[start]

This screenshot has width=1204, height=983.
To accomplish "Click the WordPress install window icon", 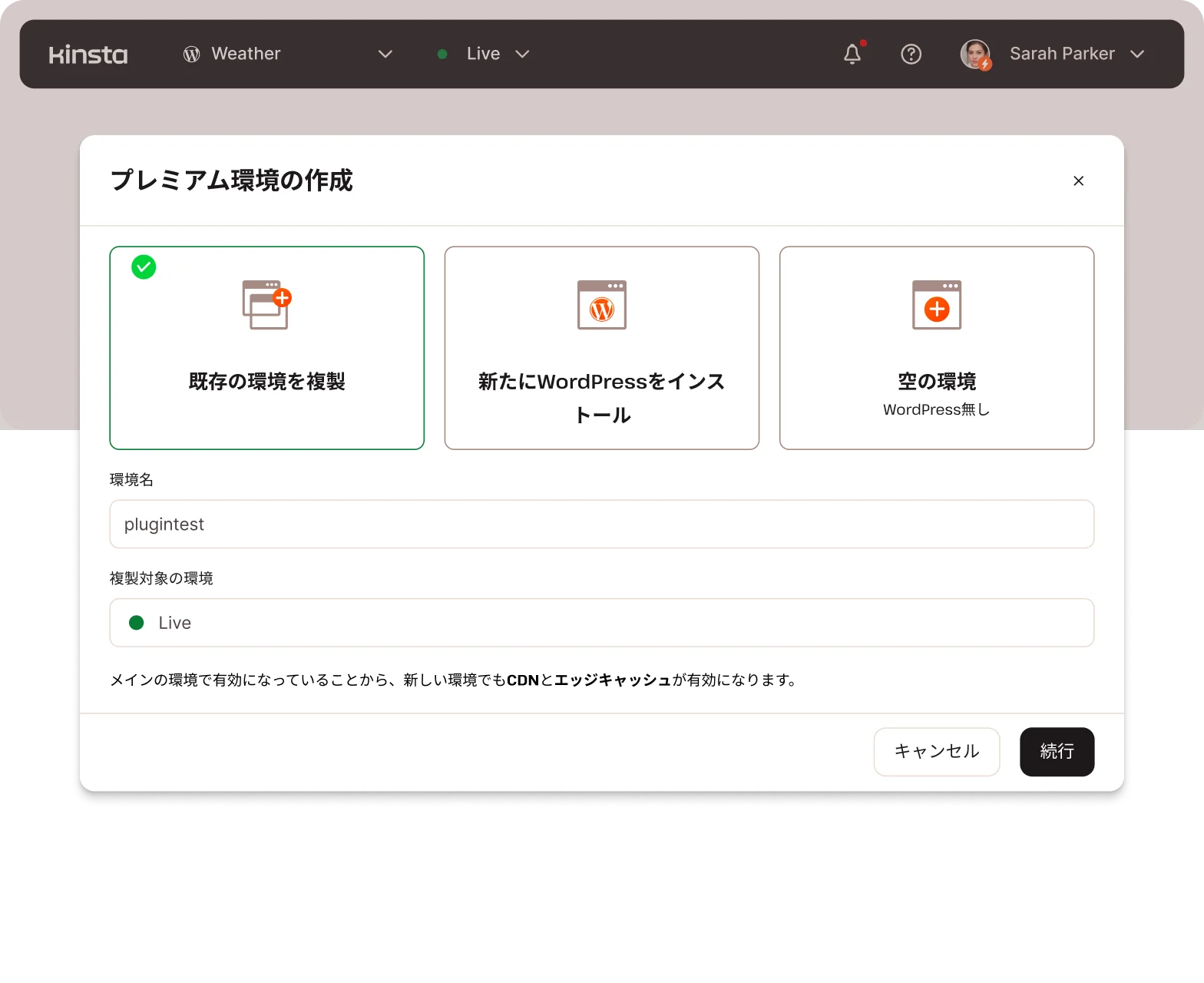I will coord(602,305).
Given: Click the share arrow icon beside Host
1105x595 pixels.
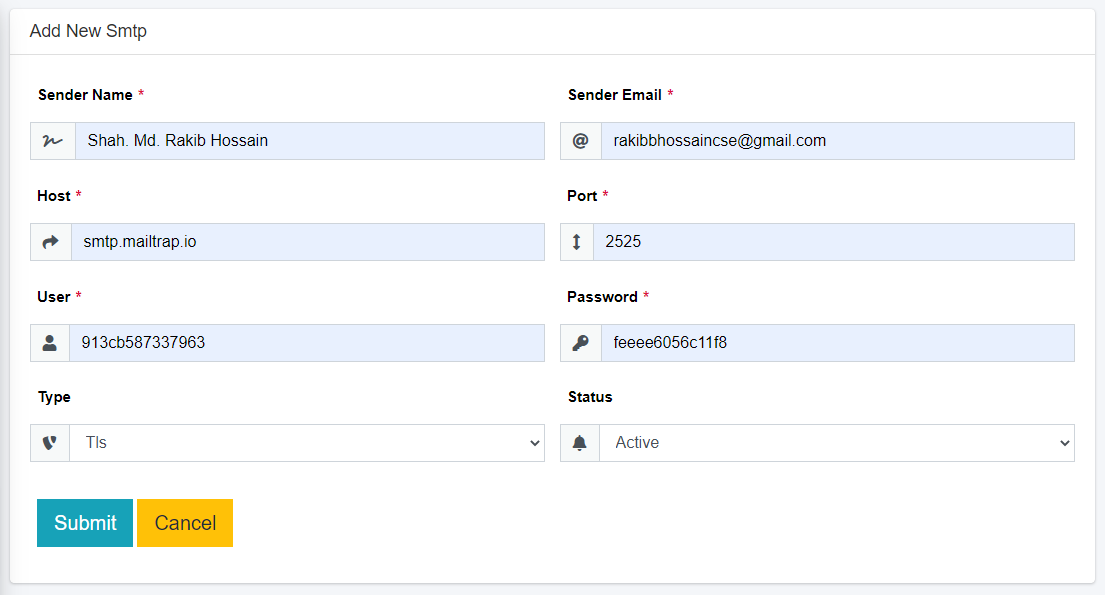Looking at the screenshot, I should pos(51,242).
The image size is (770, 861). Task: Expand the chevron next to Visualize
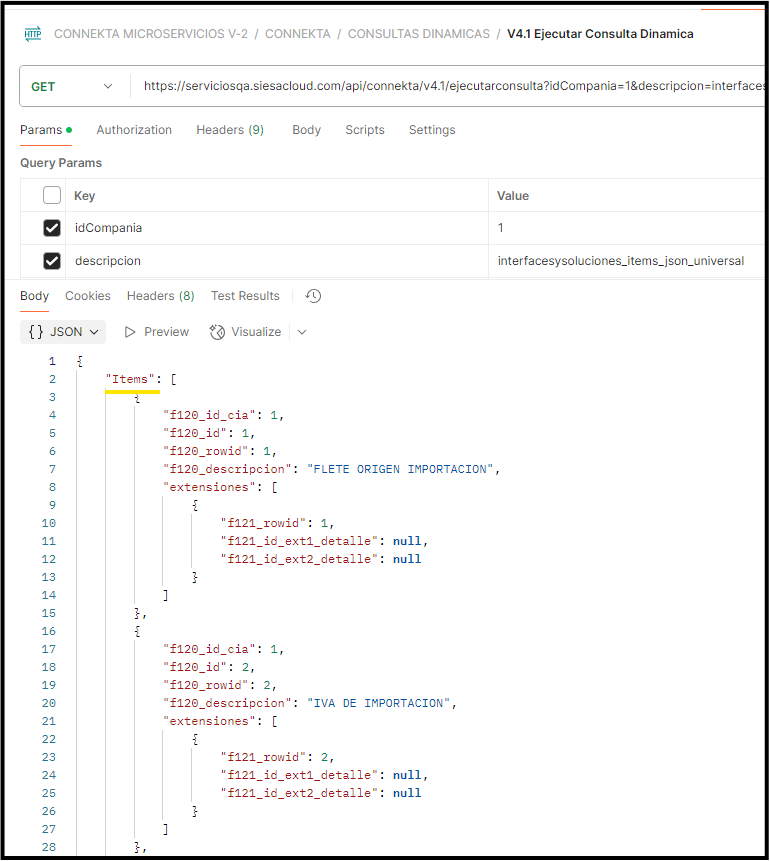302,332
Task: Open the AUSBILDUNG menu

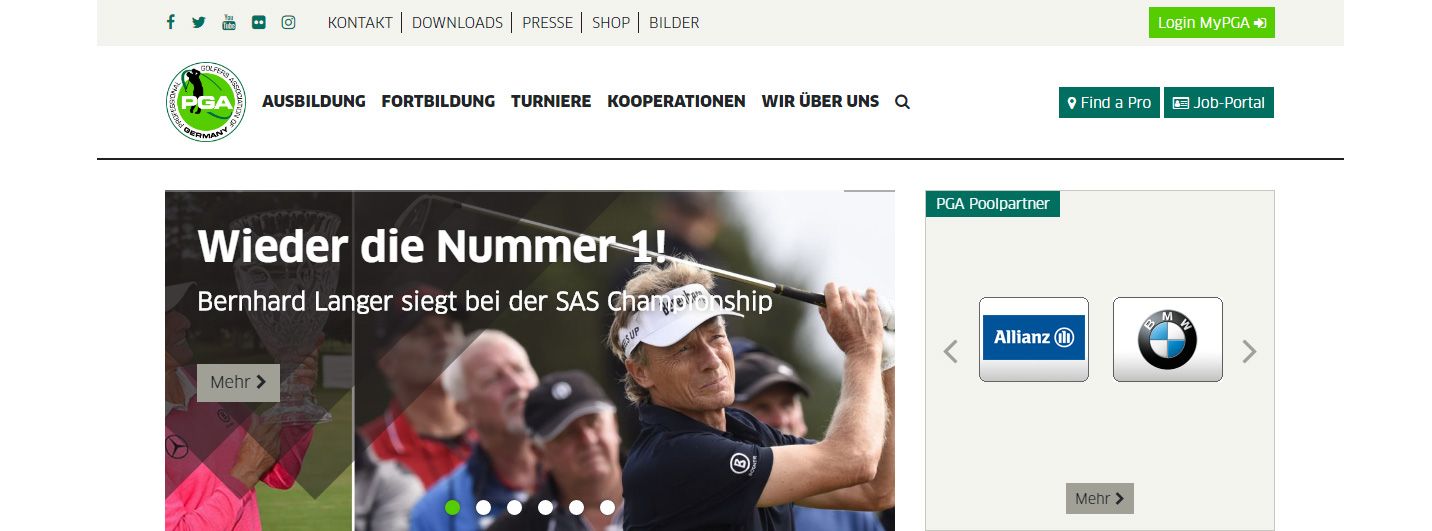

[end]

### Task instructions
Transcribe the records without changes, beginning at the line that contains "Given: Click the share arrow icon beside Host" and stopping at the end of the records. Leave out the pictures.

### Response for this exercise
Given: Click the share arrow icon beside Host
1105x595 pixels.
Looking at the screenshot, I should pos(51,242).
The image size is (770, 861). Task: Expand the chevron next to Visualize
302,332
Task: Open the AUSBILDUNG menu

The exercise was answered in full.